AI-assisted techniques have been widely used for the discovery and development of drug candidates [219, 220] and several online databases related to traditional medicines or natural products have been developed. The TCM Systems Pharmacology Database and Analysis Platform (TCMSP), is a comprehensive phytochemical database for drug discovery from herbal medicines, and it includes 29,384 ingredients of approximately 500 Chinese herbal medicines, more than 3, 000 targets, and 837 related diseases [221]. Indian Medicinal Plants, Phytochemistry, And Therapeutics (IMPPAT) is a database containing 9596 phytochemicals, 1742 Indian medicinal plants, and 1124 therapeutic uses spanning 27,074 plant-phytochemical associations and 11,514 plant-therapeutic associations [222]. Therefore, it would be more efficient to develop novel and effective therapeutic agents that inhibit m6A modification-mediated tumor progression by combining traditional medicines and natural product databases with AI-based drug discovery approaches. Additionally, we present a framework for m6A-targeting drug discovery through integration of AI and traditional medicines and natural products (Fig. 5). Specifically, we could collect and organize data from protein databases related to m6A modification regulators, and compound libraries (e.g., TCMSP, IMPPAT) that contain the natural origins, chemical structures, physicochemical properties, pharmacological activities, side effects and toxicities, and pharmacokinetic parameters of natural products and active small molecules derived from traditional medicines. Then, AI-based methods were used for high-throughput virtual screening of lead compounds through target protein structure-based approaches (e.g., molecular docking simulation), ligand-based approaches (e.g., quantitative structure-activity relationship (QSAR) models) and drug-target interaction data.

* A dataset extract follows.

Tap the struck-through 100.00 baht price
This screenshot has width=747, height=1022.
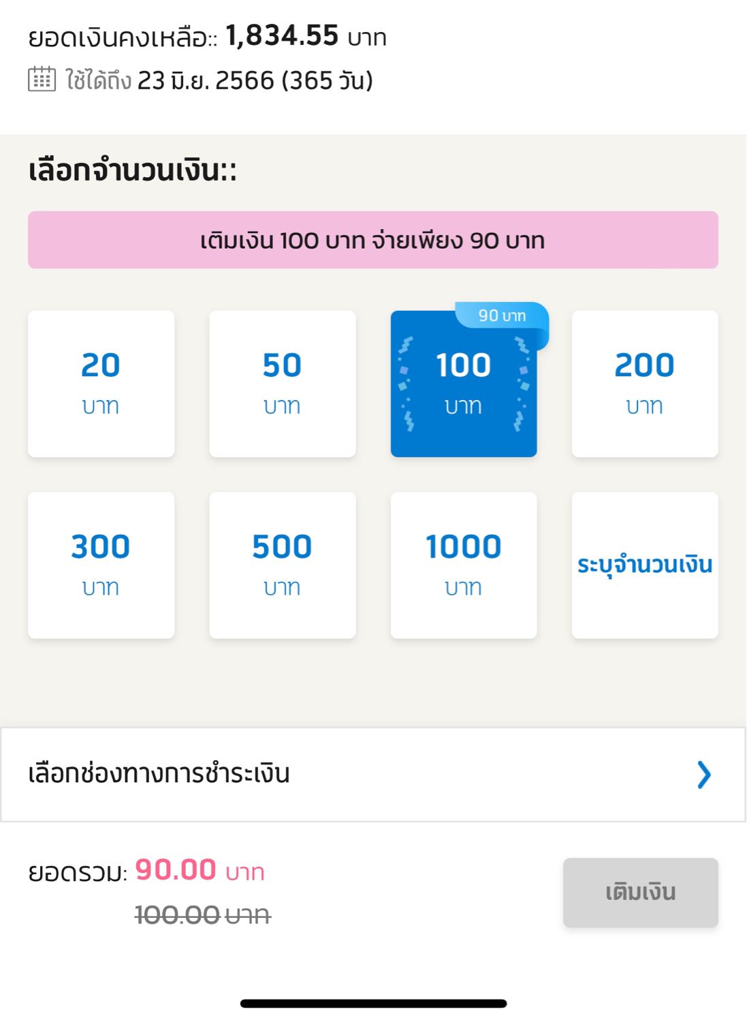pyautogui.click(x=203, y=914)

With a range of AI techniques, we can better screen and predict potential compounds, develop the modification and optimization of chemical structures, and assess the druggability of lead compounds targeting m6A modification.

Fig. 5
figure 5

A framework for the m6A-targeting drug discovery through integration of AI and traditional medicines and natural products. The data collected and organized from protein databases and compound libraries were performed with high-throughput virtual screening, followed by screening and predication, modification and optimization of chemical structures, and assessment of druggability of lead compounds that target m6A modification

Although more than 20 m6A modification regulators have been identified, only a few of them have been confirmed to be druggable and could serve as therapeutic targets for cancer treatment. Meanwhile, many inhibitors and activators of m6A modification have been reported, but none of them have been approved for cancer treatment in the clinic. The currently developed m6A modification inhibitors and activators might have poor target specificity, therapeutic efficacy, safety, and pharmacokinetics [202, 204]. It takes several years, or even decades, to develop an anticancer drug from the laboratory to the clinic and incurs high costs. The current m6A modification inhibitors and activators must be investigated thoroughly in a series of preclinical and clinical trials before approval for clinical use. These obstacles critically hinder the development of current m6A modification inhibitors and activators into drugs for clinic use. Currently, revolutionary AI-assisted approaches to drug discovery, design, and development have been developed, and we could take full advantages of AI to develop m6A inhibitors and activators with better specificity, efficacy, safety, and pharmacokinetics, which will reduce the cost and shorten the time of drug development related to m6A modification by AI. We therefore believe that an increasing number of novel, specific, and effective m6A modification inhibitors and activators will be developed and approved for clinical use in the near future.